Por Redacción
Ciudad de Mexico, 15 de marzo de 2026.- El conflicto armado entre Estados Unidos, Israel e Irán escaló a un nuevo nivel de confrontación directa, con el presidente estadounidense Donald Trump ordenando el despliegue de buques de guerra en el estratégico Estrecho de Ormuz para escoltar petroleros y anunciando un ataque “muy duro” para la próxima semana. La crisis, que inició a finales de febrero, ha dejado al menos 2,030 muertos reportados, incluyendo más de 1,230 en Irán y 800 en el Líbano, y ha paralizado rutas comerciales vitales para el petróleo global, mientras Teherán amenaza con atacar intereses estadounidenses en la región si su infraestructura energética es golpeada.
El ministro de Asuntos Exteriores de Irán, Abás Araqchí, respondió a las amenazas estadounidenses asegurando que cualquier ataque a sus instalaciones energéticas tendría como respuesta acciones contra empresas de Estados Unidos en Medio Oriente. La tensión se vio agravada por una guerra de declaraciones sobre el estado de salud del líder supremo iraní, Mojtaba Jamenei. El secretario de Guerra de Estados Unidos, Pete Hegseth, afirmó que Jamenei estaba “herido y probablemente desfigurado”, mientras que medios británicos citando fuentes de inteligencia reportaron que se encuentra en coma inducido por heridas graves.
El gobierno iraní, a través de Araqchí, desmintió categóricamente estos reportes, insistiendo en que “no hay problema alguno” con la salud del líder. Sin embargo, la especulación se alimentó porque el primer mensaje de Jamenei tras los ataques fue leído por la televisión estatal, un contraste con los discursos televisados habituales de su predecesor. Paralelamente, el ejército israelí afirmó haber asesinado en Teherán a dos altos cargos de inteligencia iraníes, identificados como Abdollah Jalali Nasab y Amir Shariat.

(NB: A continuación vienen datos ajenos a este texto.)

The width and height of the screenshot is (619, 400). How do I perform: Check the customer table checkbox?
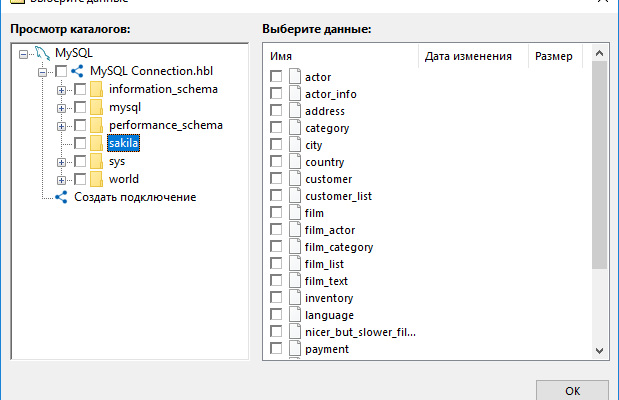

El conflicto ha tenido un costo humano y material significativo para todas las partes. Además de las miles de bajas reportadas en Irán y el Líbano, Estados Unidos ha sufrido la muerte de siete militares y unos 140 heridos, ocho de ellos graves, así como la pérdida de al menos cuatro aviones militares, incluido un avión cisterna KC-135 que se estrelló en Irak por causas aún no esclarecidas, aunque se descartó que fuera por “fuego hostil”. Israel reporta 12 fallecidos.
La situación ha llevado a una severa restricción de información dentro de Irán, donde las autoridades han bloqueado el internet global y controlan el flujo informativo a través de su intranet nacional. Expertas en derecho internacional han señalado que los ataques de Estados Unidos e Israel carecen de sustento legal según la Carta de la ONU. Mientras tanto, Washington busca formar una operación naval internacional en Ormuz, con posibles participantes como Reino Unido, Francia, Japón, Corea del Sur y China, aunque aún no hay confirmación oficial de qué países se unirán.
El cierre de esta crucial vía marítima, por donde pasa una parte sustancial del petróleo mundial, amenaza con desestabilizar aún más los mercados energéticos globales y profundizar la crisis. Con Trump prometiendo un nuevo golpe contundente y Teherán advirtiendo represalias, la región se encamina hacia una escalada cuyas consecuencias económicas y humanitarias podrían extenderse mucho más allá de sus fronteras.